La seconda questione riguarda l’occasione irripetibile che è la riforma della gestione della non autosufficienza, prevista dal PNRR e compresa nella Legge Delega Anziani n. 33/2023, che per ora ha visto come decreto attuativo solo il n. 29/2024: nella legge è finalmente scritto nero su bianco un disegno di presa in carico globale e uniforme in tutto il territorio nazionale dell’anziano non autosufficiente, con una forte spinta alla domiciliarietà. «La sentenza della Cassazione e, soprattutto, il clamore che si è creato nel settore – continuano le segretarie – ci danno ragione nel chiedere ancora una volta che la Legge Delega venga finanziata adeguatamente: non si può pensare a riformare la gestione degli anziani non autosufficienti, il cui numero crescerà esponenzialmente a fronte di famiglie sempre meno numerose, semplicemente riorganizzando le risorse già presenti. Servono nuovi fondi».

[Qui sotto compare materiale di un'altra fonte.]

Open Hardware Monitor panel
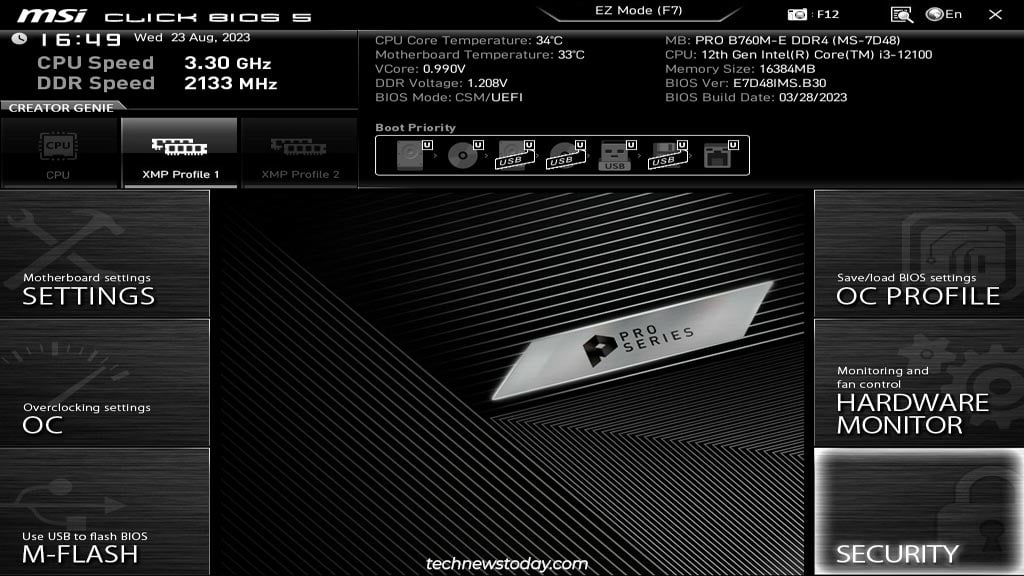 (918, 400)
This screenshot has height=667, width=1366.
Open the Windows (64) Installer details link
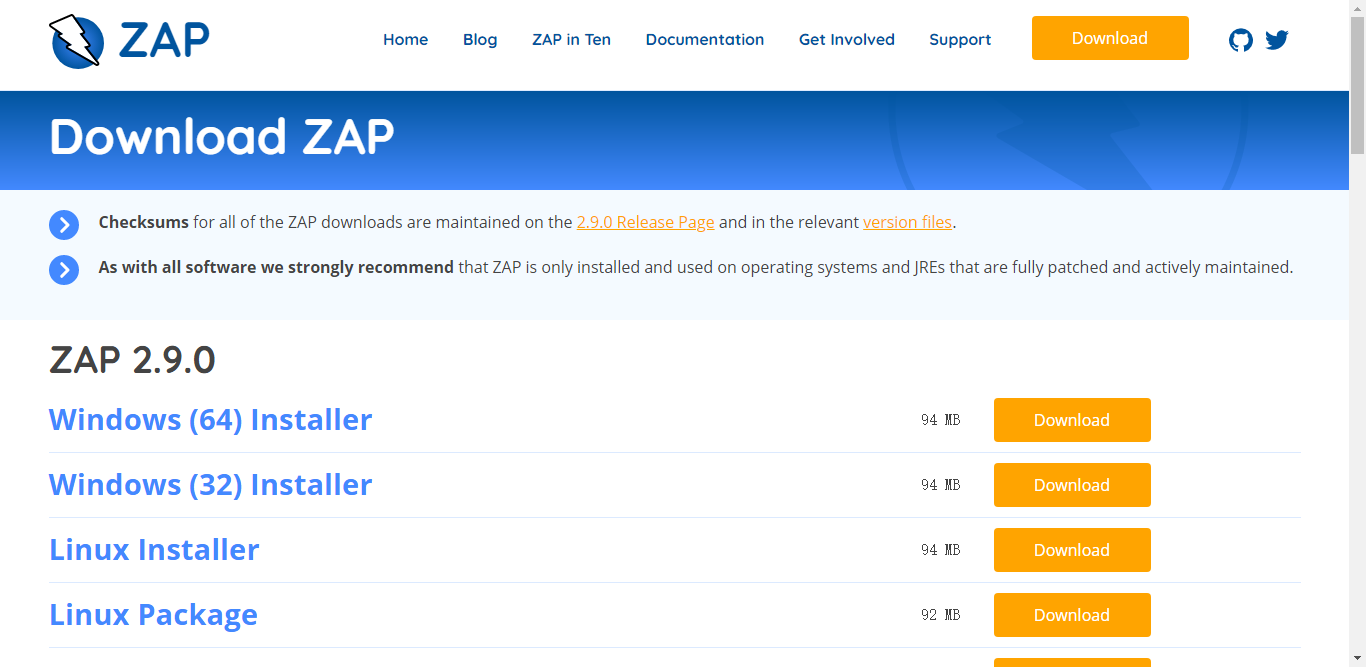click(210, 420)
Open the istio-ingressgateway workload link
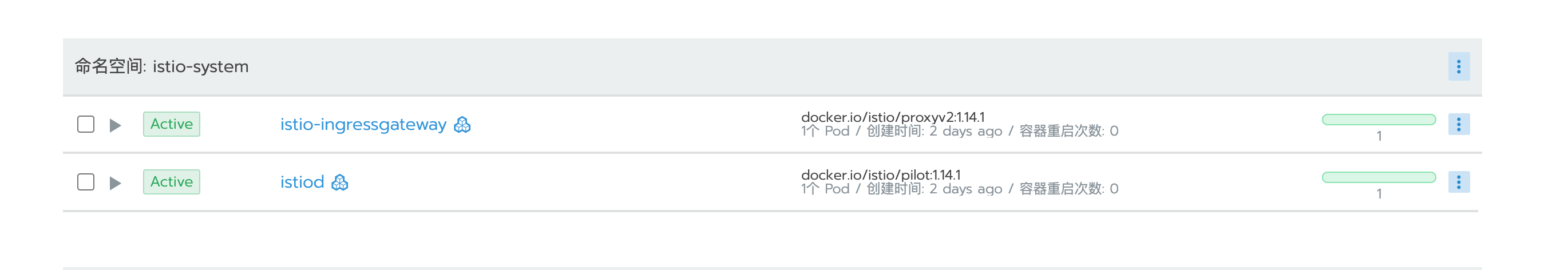The image size is (1568, 270). 363,125
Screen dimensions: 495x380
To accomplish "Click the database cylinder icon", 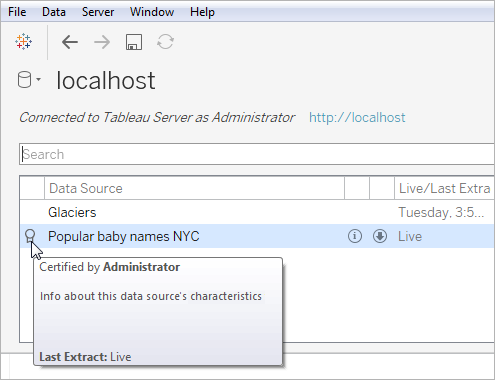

In Veneto gli anziani non autosufficienti sono circa 328mila, il 28,4% di tutti gli over 65. I centri servizi anziani sono 382, 239 privati (con il 49,7% dei posti letto) e 143 pubblici (50,3% dei posti). Da disposizioni della Regione (le DGR), ci sono circa 32.600 posti letto autorizzabili, incrementabili fino a 36.600 coi Piani di Zona, ma effettivi ce ne sono circa 31.400. La Regione con il 2024 “dovrebbe” raggiungere l’obiettivo di coprire con le impegnative di residenzialità l’87% dei posti letto disponibili (nel 2021 ne copriva il 75%). Questo significa che più del 10% delle famiglie con un anziano in struttura paga interamente la retta (mediamente 85 euro al giorno da una ricognizione fatta da Spi, Fnp, Uilp del Veneto, a fronte dei 62 se l’impegnativa c’è). Ma è altrettanto evidente che la stragrande maggioranza degli anziani non autosufficienti è assistita in casa da caregiver familiari o assistenti familiari (badanti), con il contributo dell’indennità di accompagnamento solo se invalidi al 100%, e un sostegno domiciliare tra la ADI (assistenza domiciliare integrata) gestita dalle Ulss e il SAD (servizio di assistenza domiciliare) gestito dai Comuni, che non raggiungono tutti. Mentre le spese vive e la fatica quotidiane sono scaricate sulle famiglie. «Che si decida di tenere il proprio familiare in casa, o di ricoverarlo in struttura, è ora che il servizio pubblico (Stato, Regioni ed enti locali) pensi non solo a scrivere belle norme, ma trovi e organizzi le risorse per renderle attuabili e dare finalmente risposta alle famiglie», concludono Spi Cgil, Fnp Cisl e Uilp Uil del Veneto.